*Goals*
[a] Do statements (i), (ii), and (iii) agree with the structural design extract below? For each one, answer yes or no and quote the words of the extract that decide it.
(i) Beams and slabs use C35 concrete.
(ii) The building has a design life of 100 years.
(iii) The finite-element model was built with a single software package.
[b] From the structural design extract below, copy out the passage starting at "The general methodology" and ending at "existing high-rise structures.".

*Extract*
- - - -
The podium is a multi-story RC frame structure, in which steel-reinforced concrete (SRC) frames are used in the lecture-hall and multifunction areas to control deflection and satisfy large-span load requirements.

2.4. Material Grades and Member Dimensions

Concrete strength grades are arranged as follows: C60 for floors 1–10, C50 for floors 11–16, and C40 for floors 17 to roof. Beams and slabs are made of C35 concrete.

Key member dimensions of the tower structure are summarized in

Table 1. The dimensions of structural members in the tower’s structure.

Floor Number	Core Tube			Outer Frame Column (mm × mm)	Outer Frame Beam (mm × mm)	Slab (mm)
	Exterior Wall (mm)	Inner Wall (mm)	Coupling Beam (mm × mm)
1~5	500	200 and 300	500 × 800~500 × 1500	1300 × 1300	700 × 900~700 × 1100	150 in Core tube area, others 120
6~9	500		500 × 600~500 × 900	1200 × 1200	700 × 900
10~13	400		400 × 800 and 400 × 1000	1100 × 1100
14~18	400		400 × 800 and 400 × 1000	1000 × 1000
19~RF	400		400 × 800 and 400 × 1000	900 × 900

.

2.5. Seismic Design Parameters and Joint Arrangement

The building has a design life of 50 years, with a basic wind pressure of 0.45 kN/m² and a basic snow pressure of 0.40 kN/m². It belongs to Standard Category (C) and has a Structural Safety Level II. The seismic fortification intensity is 7 degrees (0.15 g), classified as Seismic Group II; the site is Class II with a characteristic period Tg = 0.45 s.

The presence of the seismic joint not only controls thermal and shrinkage effects but also enhances torsional regularity, allowing independent seismic analysis of the tower and podium [18]. These configurations form the geometric and mechanical basis for the Performance-Based Seismic Design (PBSD) modeling framework introduced in the next section.

3. PBSD Modeling Framework

3.1. Framework Concept and Methodology

The concept of Performance-Based Seismic Design (PBSD) emphasizes controlling structural performance under different earthquake hazard levels through quantitative analysis rather than relying solely on strength-based criteria. PBSD evaluates whether a building can maintain specific functional states-such as full serviceability, reparability, or collapse prevention-corresponding to frequent, design-level, and rare earthquakes.

In this study, the PBSD methodology was adopted to assess the seismic behavior of the Science and Innovation Building, which features significant plan and vertical irregularities. A comprehensive analytical workflow was established to integrate nonlinear time-history analysis, performance evaluation, and design optimization.

The general methodology follows international guidelines such as Vision 2000 (SEAOC 1995), FEMA 356 (2000), and ASCE 41-23 (2023), while adapting them to Chinese codes (GB 50011-2010). The framework defines multi-level performance objectives, nonlinear analysis techniques, and evaluation procedures suitable for both new and existing high-rise structures.

The research process adopted in this paper is illustrated in Figure 3, which presents the technical roadmap for PBSD modeling and analysis.

3.2. Model Development and Analysis Process

To capture the nonlinear seismic behavior of the building, a finite-element model (FEM) was established using the PKPM-SAUSAG V2025 and YJK software V7.0.0 packages. The modeling process includes the following steps:

(1)
- - - -
*Dataset section*
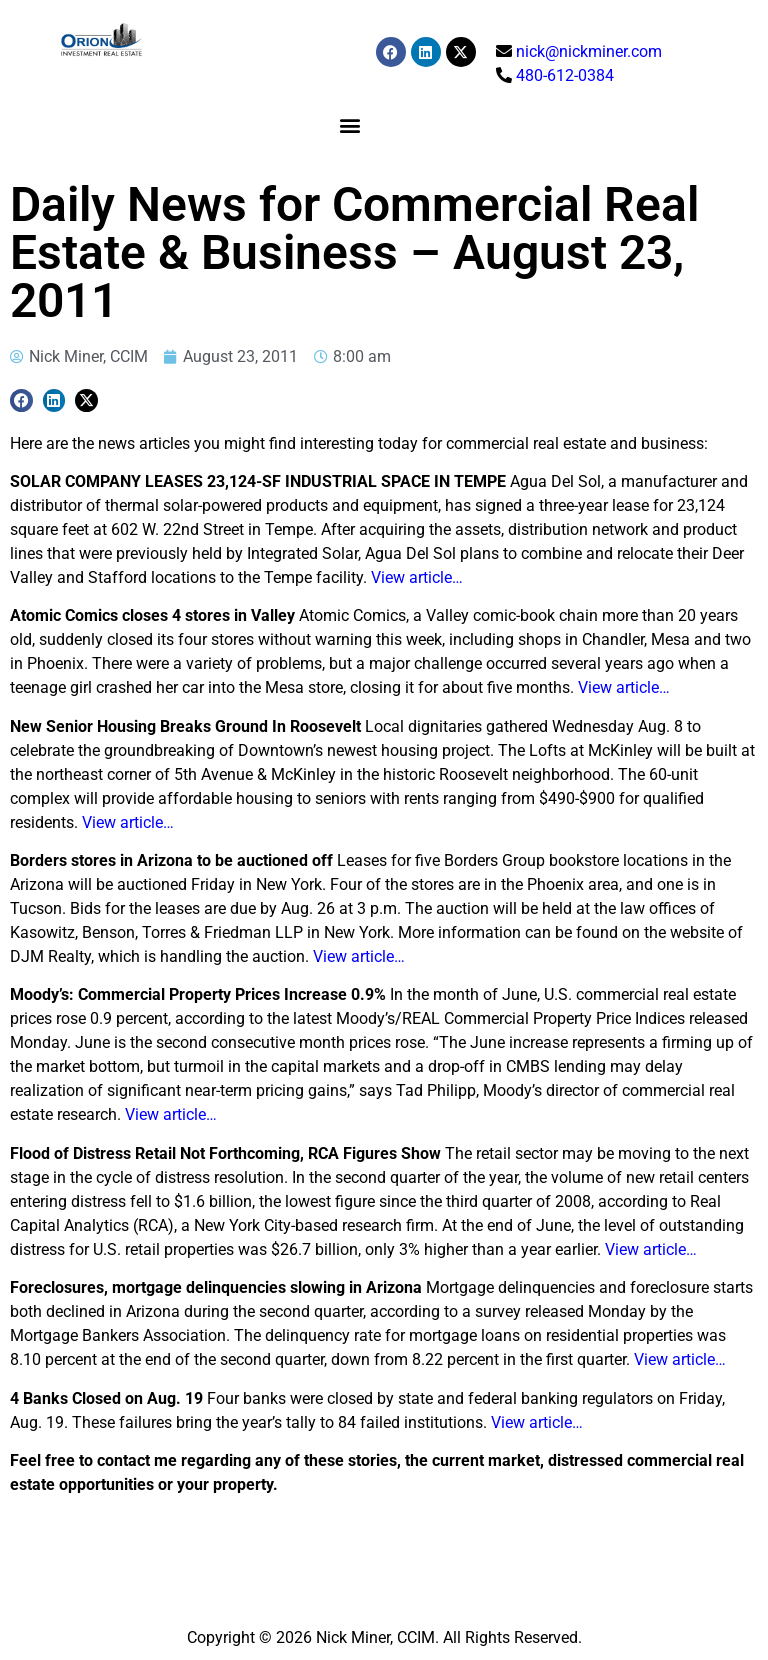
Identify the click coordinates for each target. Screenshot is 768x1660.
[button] (349, 124)
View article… (417, 577)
- - - -
*Solutions*
[a]
(i) Yes: "Beams and slabs are made of C35 concrete."
(ii) No: "The building has a design life of 50 years"
(iii) No: "a finite-element model (FEM) was established using the PKPM-SAUSAG V2025 and YJK software V7.0.0 packages"

[b]
The general methodology follows international guidelines such as Vision 2000 (SEAOC 1995), FEMA 356 (2000), and ASCE 41-23 (2023), while adapting them to Chinese codes (GB 50011-2010). The framework defines multi-level performance objectives, nonlinear analysis techniques, and evaluation procedures suitable for both new and existing high-rise structures.